With the free Periscope app, Sackstein uses her smartphone to record students at work on various projects and presentations. Sometimes she asks students for feedback about what they’re learning, and a live audience can tweet questions that Sackstein or the students can immediately answer. These recordings can be viewed live on any device equipped with Periscope, so parents and other interested parties can watch in real time. Sackstein then saves the recordings and posts them to YouTube, so those who can’t attend the live session are able to watch and learn later.

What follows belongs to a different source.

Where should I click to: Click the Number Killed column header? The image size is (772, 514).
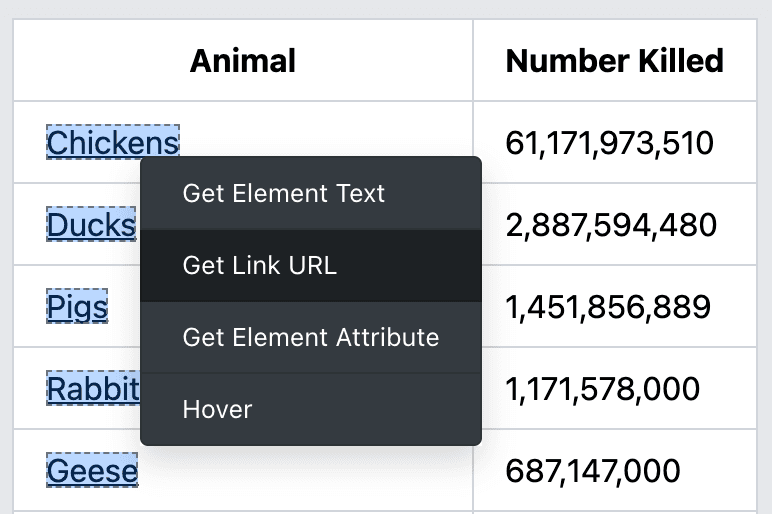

Because Sackstein makes these resources available to anyone who’s interested, she gives parents insight into what their children are learning in her class and allows administrators a broader look at her teaching than they’d get from a simple observation. The videos also help co-workers understand exactly what’s going on in her classroom, which provides valuable free professional development for teachers at Sackstein’s school and all around the world. “Periscope is an opportunity for me to share with others how a student-centered classroom looks and runs. There’s a depth, a three-dimensional look at what goes on in my class.” In effect, she’s created a Glass Classroom.
Many teachers feel that the work we do just isn’t fully understood by the outside world. In the past, our ability to showcase that work was limited, but technology now allows us to pull back the curtain and share the fantastic things happening in our classrooms—really share them—with all the nuance, complexity, and immediacy a visitor might get from standing right inside our rooms.